Once we reach the Cottonwood Pass Trailhead and Horseshoe Meadow Campground on Wednesday afternoon, we'll set up camp one last time and have a relaxing afternoon and evening in relative comfort, with fresh water and outhouses available. Lovely!

On Thursday morning, after a long restful night, have some coffee while we pack up one final time. After we get our gear in the Jeep, we'll head for Lone Pine. We'll spend a few hours in that little town, exploring and shopping and eating, then head out for Blythe. That town — a 375-mile, six-and-a-half-hour drive away — isn't anything but a stop along the way, but it's convenient.

We'll stay at the Motel 6 in Blythe before we tackle the 288-mile, four-and-a-half-hour drive back to Tucson on Friday morning.
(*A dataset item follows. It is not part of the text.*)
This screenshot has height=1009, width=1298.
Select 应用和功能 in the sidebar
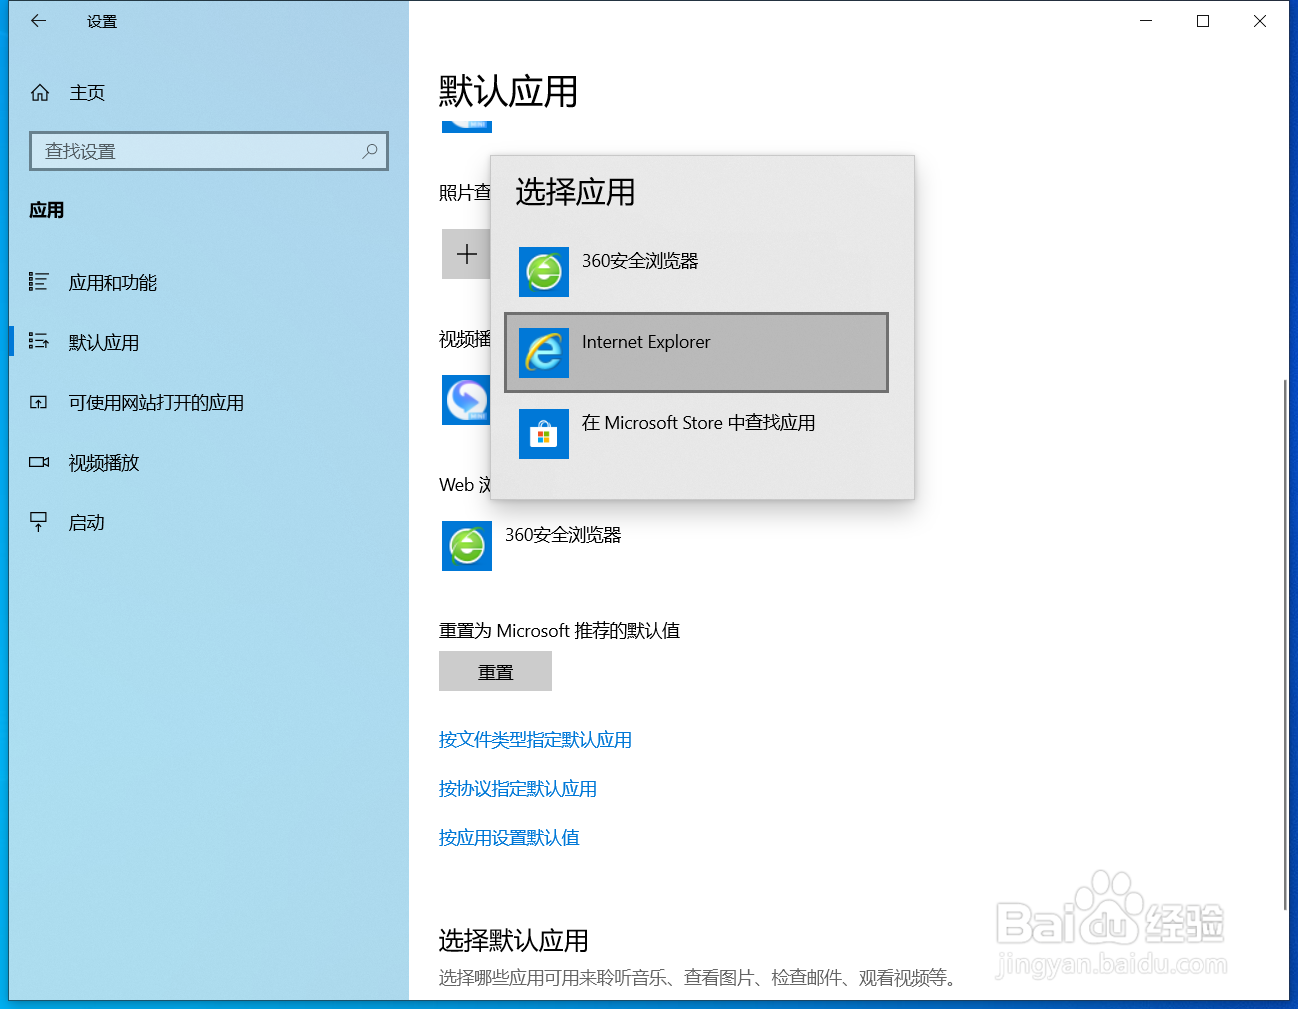[x=112, y=282]
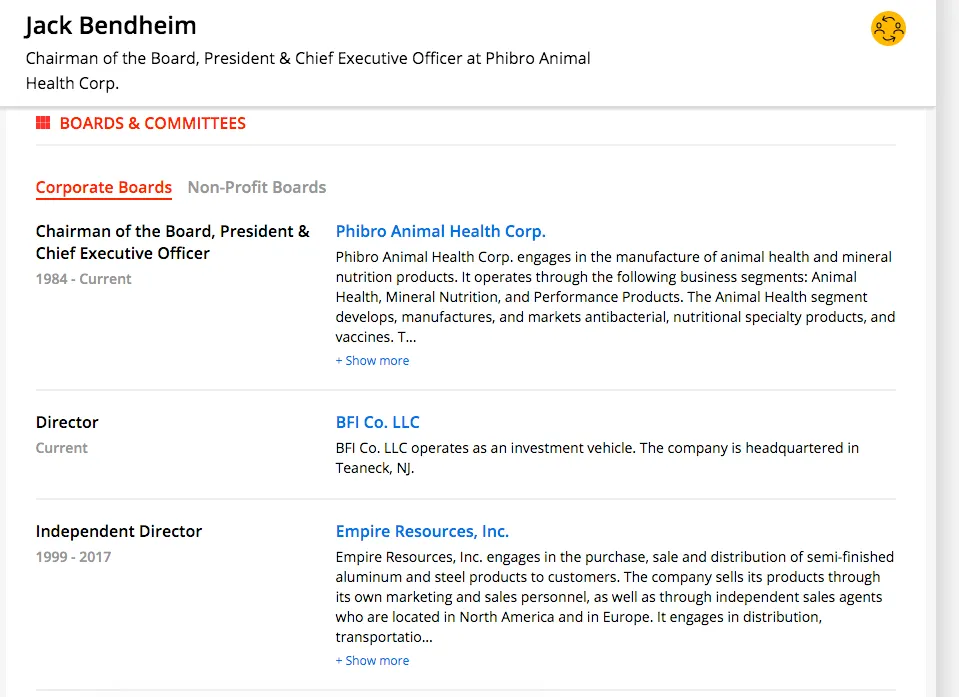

* - The number of dinners depends on whether or not you picked up something in Lone Pine before heading up the mountain. The number of breakfasts depends on whether or not you wish to have breakfast in Horseshoe Meadow Campground on Thursday morning before we head to Lone Pine. You can have breakfast there. Remember, you have to carry that meal around the loop even though you're going to eat it in the campground.